僕たちの行く前を、宙にうかんだ目玉が先導する。クスクスのかかげた釣針が松明になって先を照らした。明るいから、壁がよく見える。赤黒いような紫のような色だったのが僕の肌みたいな色にも見えてきて、ヒトの内臓の中を歩いているみたいだ。でもところどころに、青や緑や黄色のまだら模様も浮かんでいるんだ。
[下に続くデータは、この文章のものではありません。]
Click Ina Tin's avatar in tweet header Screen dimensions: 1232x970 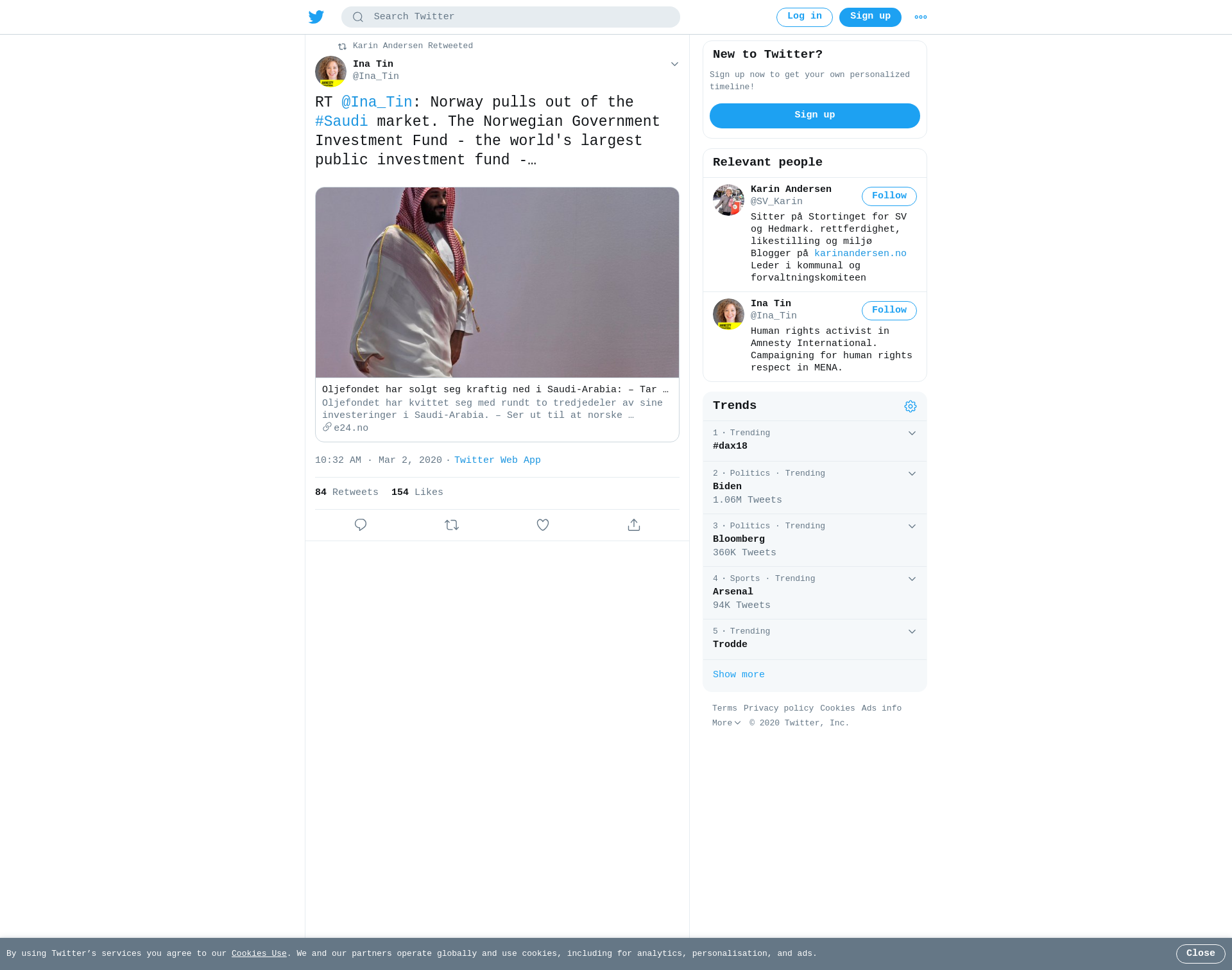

壁がどこまでも同じような色だから、ぜんご右左の感覚がちっともつかめない。上はどこまで高いのだろう。左と右はどこまで広いのだろう。そのうち、左と右の壁は僕たちにせまって来たり、広がっていたりしているのに気がついた。ぬめぬめの壁が迫っている所なんて早くとおり過ぎたいよ。でも呼吸をしているみたいに、壁が膨らんだりへっこんだりしているのをばっちり見ちゃった。
「足元、気をつけろ」
壁に気をとられていたら、クスクスが言う。
「お前、ドン臭いからな」
ゆく先には白いペンキを塗った鉄骨の階段が現れた。人間の作った物があるってことに、僕はほっとした。もうゲロみたいな地面を歩かなくていいんだ。そう安心したのもつかの間だ。一段目に足を置いたら大分ぐらついた。階段には支柱がなくて、段と手すりだけが宙に浮いているんだ。クスクスは釣針の輪っかになったところを肩に掛けて、階段を上っていく。
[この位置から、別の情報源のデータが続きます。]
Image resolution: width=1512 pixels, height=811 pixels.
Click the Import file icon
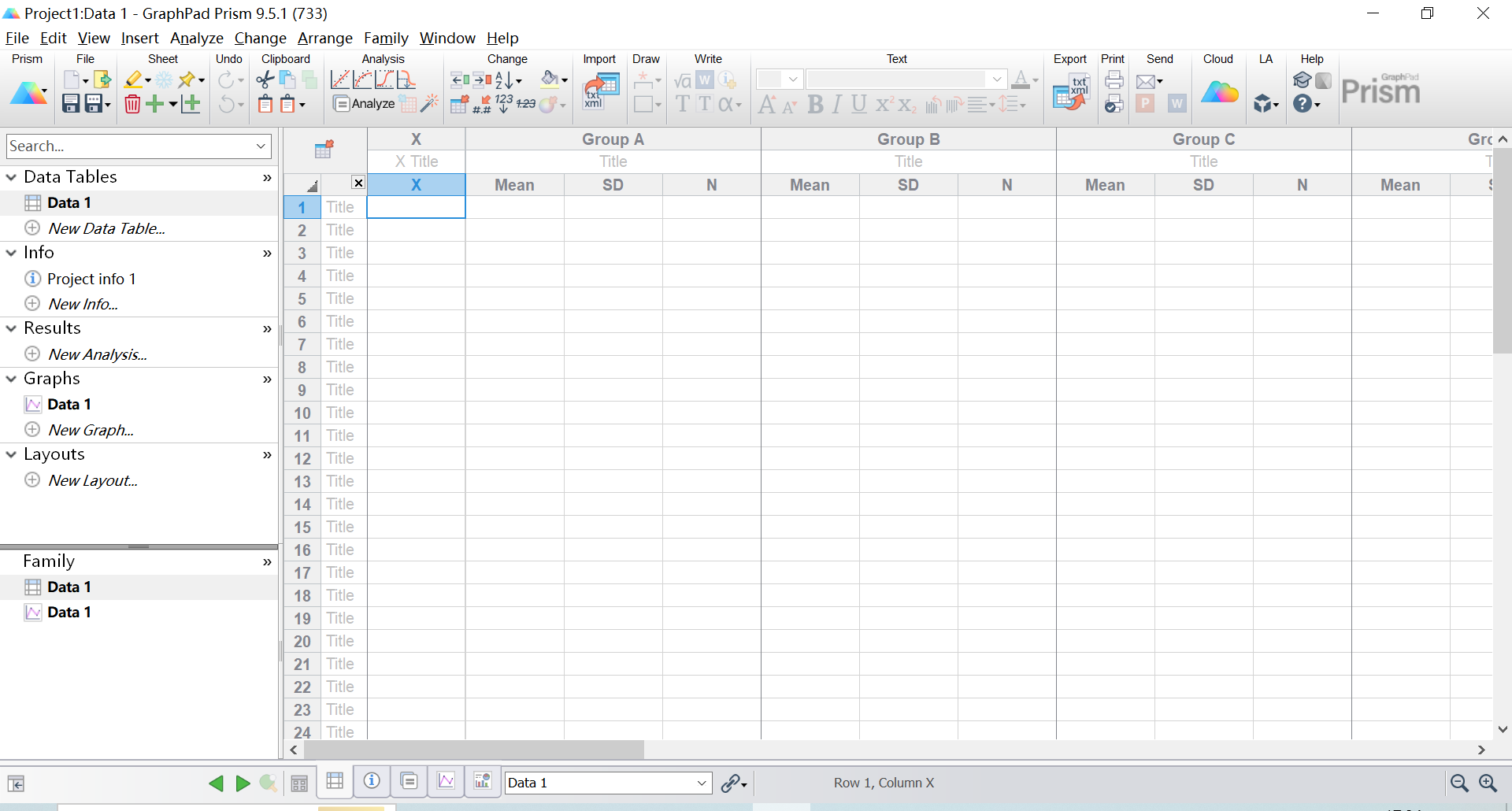602,92
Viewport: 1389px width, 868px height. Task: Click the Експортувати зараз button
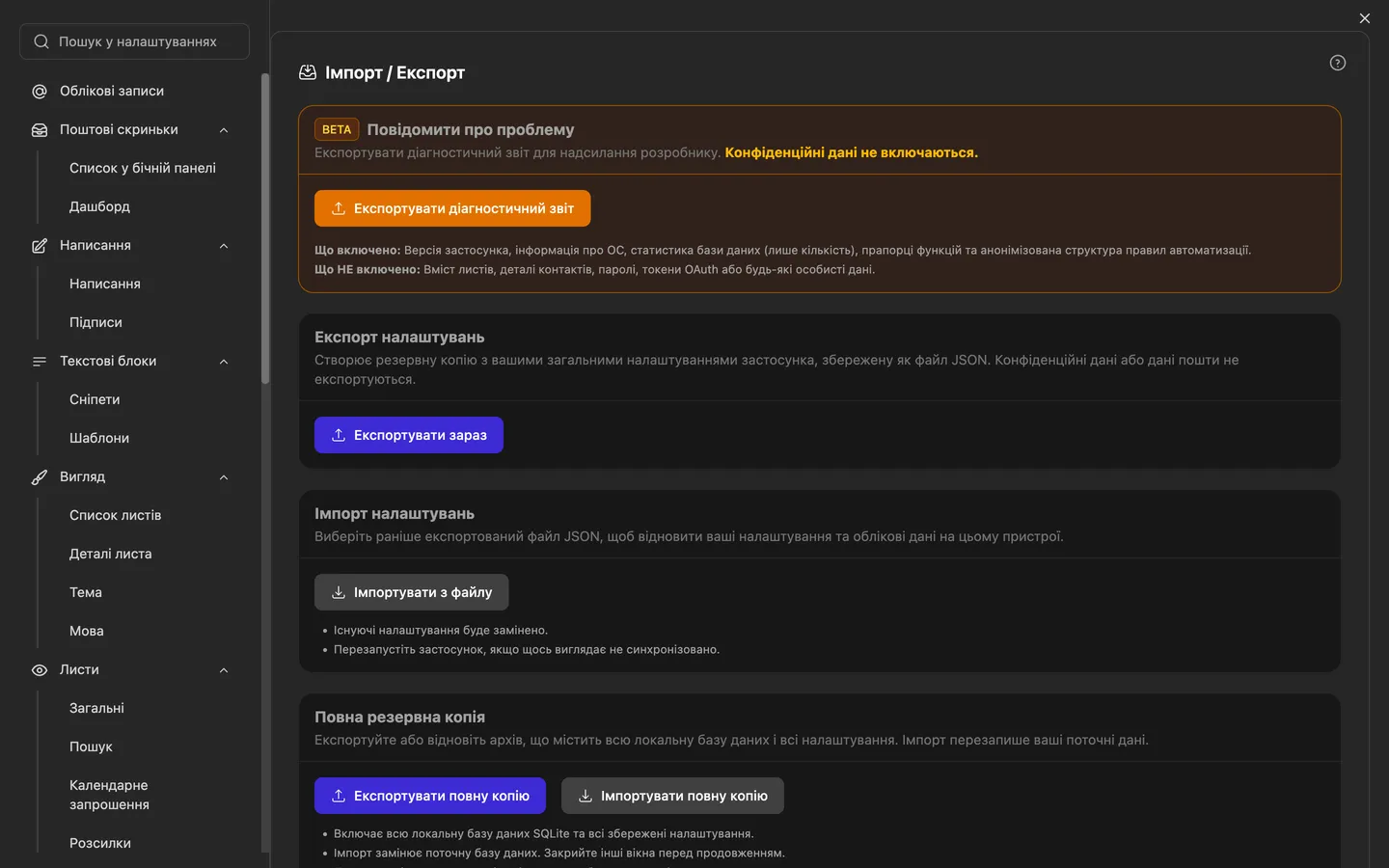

バランスが取れなくてふらついていると、横から思いっきり水をかけられた。粘ついた水だ。ぎゃって横を向くと、青や黄色の斑点がとくに集まった所に粘液がもりあがっていた。あの模様に水を掛けられたんだ。コノヤロって怒鳴りつけたかったけど、その模様をよく見たら人間の目玉みたいな形になっていて、しかも僕の体よりも大きな目玉だった。ナスカの地上絵っていうんだっけ?あの不思議で単純な絵みたいな目玉だった。僕はオトナの態度で知らん顔したよ。それにクスクスから声出すなって言われたのを思い出したし。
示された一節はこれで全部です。